Most companies will only ask you to verify the last 4 digits of your card number — if your card is already on file. The sad truth is that people fall prey to these schemes every day and believe in their cheap words, especially the elderly.
It’s not always the elderly being targetted on phone calls or a Nigerian prince on the other side of the email. It could be anybody, anywhere and at any time.
Make sure you do your research before ever giving someone any of your private and financial information. If it sounds too good to be true or seems a little sketchy, it most likely is just that.
If you receive an email that seems fishy, and it asks you to click on a link. Don’t. Type the website into a search bar and look for the customer service call or email them a copy of your email. You may find that it is fraudulent, in which case the customer service team will let you know.
So now that we’ve gone over two ways in which your personal information can be stolen, let’s talk about protecting yourself.
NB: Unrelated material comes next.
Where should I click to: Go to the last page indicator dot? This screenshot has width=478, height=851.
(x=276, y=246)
How to Proactively Protect Yourself in the Digital Age
The chances are high that your information has been involved in a data breach before but — before you panic — most people have been. Just as you’ve probably gotten an email about some absurd relative dying in a country you’ve never been and left their estate to you- you just need to send money to receive said money that said dead relative left.
Or my personal favorite, my car warranty has gone out and I should call now to extend it. With that being said, this makes it increasingly important that people understand how to better guard themselves against digital attacks.
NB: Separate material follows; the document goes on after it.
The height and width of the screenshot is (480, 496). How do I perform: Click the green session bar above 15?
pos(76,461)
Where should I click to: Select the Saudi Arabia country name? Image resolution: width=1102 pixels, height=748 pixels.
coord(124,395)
There are steps that you can take to make sure minimal — if any — damage is done.
Below are just a few simple and frugal ways to protect yourself
Never give out your social security number or financial information unless you are sure — beyond a shadow of a doubt — that it’s needed. It is better to be safe than sorry in this context.
Never give out passwords and choose passwords that are of a complex nature. Passwords should be unique and hard for someone that isn’t you to guess.
My techy husband says you should have some sort of algorithm in place for your passwords. This would make them unique to each and every website, while still following the same theme, making it easy for you to remember. -It also makes the passwords like 20+ characters long (or so it feels like).
Set up authenticators that ask for more than just a password to verify your identity on your account — such as your email address, mobile phone, or both. This way if your account notices that someone is trying to log in from a strange device they will contact you for verification.
Turn account alerts on to better track fraudulent activities in your accounts. By turning on account alerts, you can be notified of transactions, withdrawals, and even when and where your account has been accessed.
Monitor your credit reports for any unusual activity that was not done by yourself. Report any activity such as newly opened accounts or delinquent accounts that you did not expressly approve or create.
If you are still concerned about better protecting your information there are a variety of software and apps that can help you such as LifeLock, Identity Force, and ID Patrol. Most antivirus programs generally offer similar types of these services to better guard your online information and detect threats. These services are usually offered at varying prices from monthly to yearly subscriptions.
The Future of Money and Technology
While it’s uncertain how technology will continue to evolve and shape our everyday lives, there is one certainty — technology is here to stay. It will continue to revolutionize how we view things, the way we do things, and also the way in which we pay for things all while providing convenience at a touch, click, or swipe.
Digital attacks will still be of concern but it is very important to remember the ways that you can proactively guard yourself against them. By practicing each of those steps the worry and fear of being a victim of such an attack will significantly dwindle, allowing you to be more comfortable knowing that your money and information are better guarded.